En las operaciones no convencionales, la eficiencia suele medirse en millones de dólares y sofisticación automatizada. Sin embargo, Tecpetrol acaba de demostrar en la Cuenca Neuquina que la combinación de ingeniería inteligente, optimización de recursos existentes y, fundamentalmente, la destreza del personal de campo puede reescribir los manuales de perforación en el shale.
La compañía logró perforar en el bloque gasífero Fortín de Piedra un pozo que alcanzó una profundidad total de 6.579 metros, superando con creces su propia marca previa de 5.743 metros en la formación. La clave técnica radicó en extender los límites de la tecnología de Motor de Fondo (MDF), un sistema significativamente más económico que los estándares de alta gama del mercado.
El gigante de Fortín de Piedra frente al récord de la cuenca
La rama horizontal de esta perforación avanzó de forma rectilínea a lo largo de 3.390 metros dentro de la roca madre. Si bien representa un hito sin precedentes para la optimización de costos con motores convencionales, el récord absoluto de longitud en la formación no convencional sigue en manos de la alianza YPF-Chevron en Loma Campana, donde se ejecutó un pozo de 8.376 metros totales con una rama lateral de 5.114 metros.
El mérito de Tecpetrol consiste en haber competido en rendimiento esquivando los abultados cánones de alquiler de los Sistemas Rotatorios Dirigidos (RSS), utilizados habitualmente por operadoras como YPF o Vista junto a las grandes firmas de servicios internacionales (SLB, Halliburton, Baker Hughes).

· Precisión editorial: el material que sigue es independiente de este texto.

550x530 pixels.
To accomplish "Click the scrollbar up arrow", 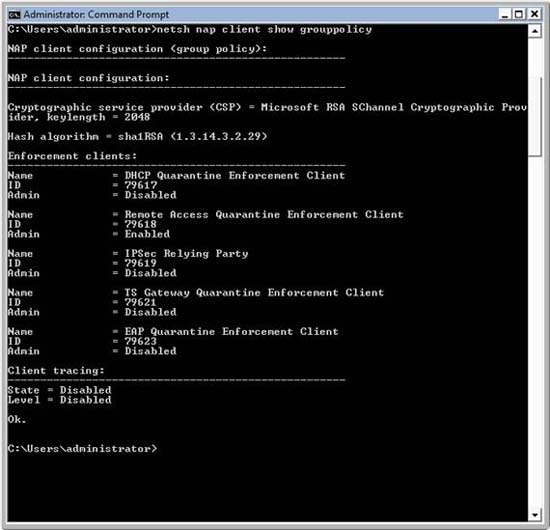I will [534, 31].
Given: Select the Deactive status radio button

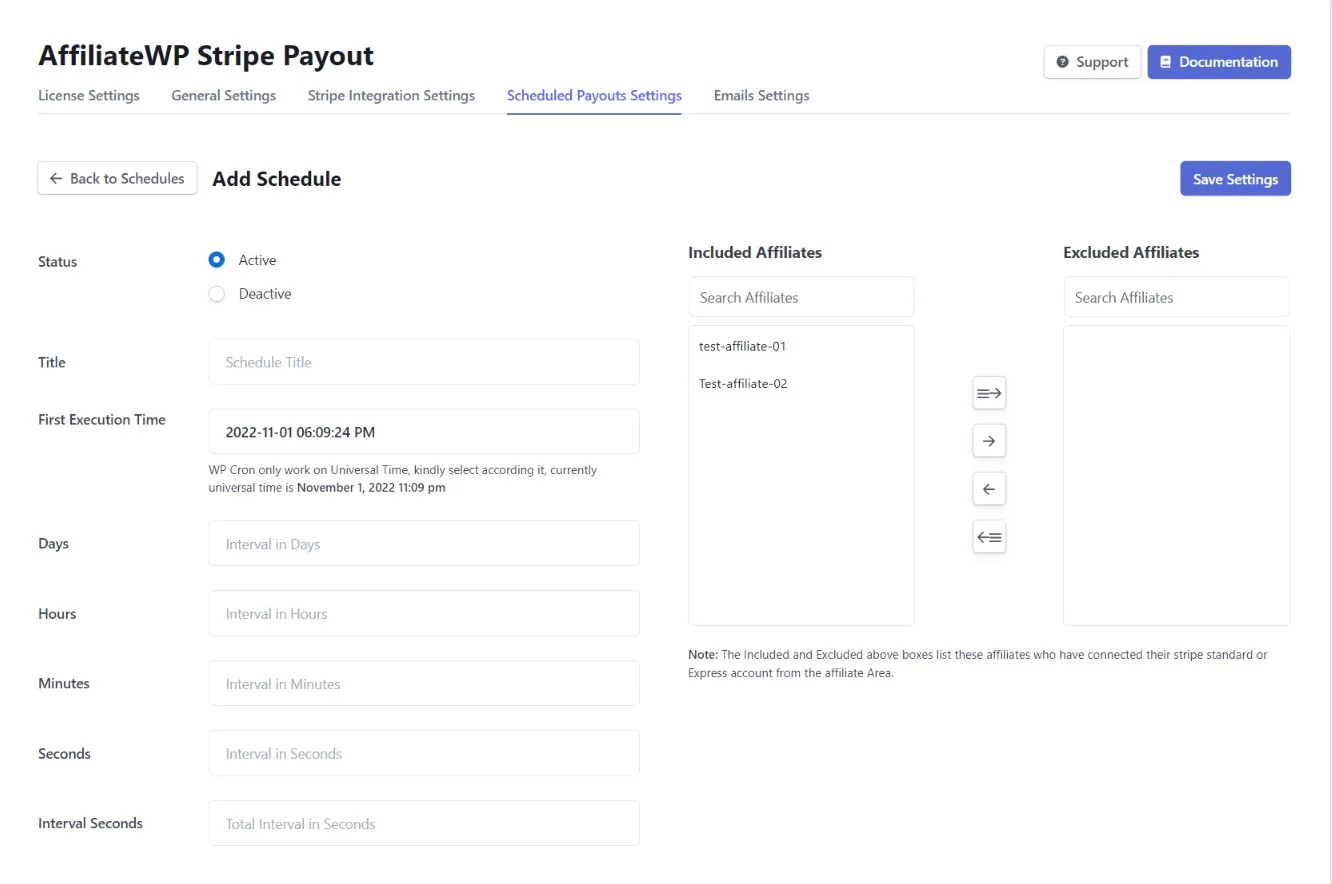Looking at the screenshot, I should point(216,293).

Comparativa: Alta gama automatizada vs. Reingeniería optimizada
| Parámetro Técnico | Sistema Rotatorio Dirigido (RSS) | Hito MDF de Tecpetrol |
|---|---|---|
| Mecanismo de Fuerza | Rotación continua de toda la columna de tubos desde superficie. | Impulso hidráulico directo por la presión del lodo sobre la broca. |
| Control de Trayectoria | Sensores robóticos en tiempo real (MWD/LWD) de radiación y densidad. | Combinación de software de superficie (SmartSlide) y osciladores mecánicos (Agitators). |
| Estructura de Costos | Alta gama. Elevado costo de alquiler de herramientas internacionales. | Altamente competitivo. Mitiga la fricción y reduce el riesgo de rupturas a menor precio. |
Sincronización remota en milisegundos
El diseño de este ensamblaje demandó un proceso de simulación digital e ingeniería de detalle que se prolongó durante seis meses. En el terreno, la operación se comandó mediante un esquema mixto: el trépano fue monitoreado y calibrado de manera remota por el Real Time Operations Center (RTOC) de Tecpetrol en Buenos Aires, procesando variables geológicas en tiempo real para corregir desvíos sobre la marcha.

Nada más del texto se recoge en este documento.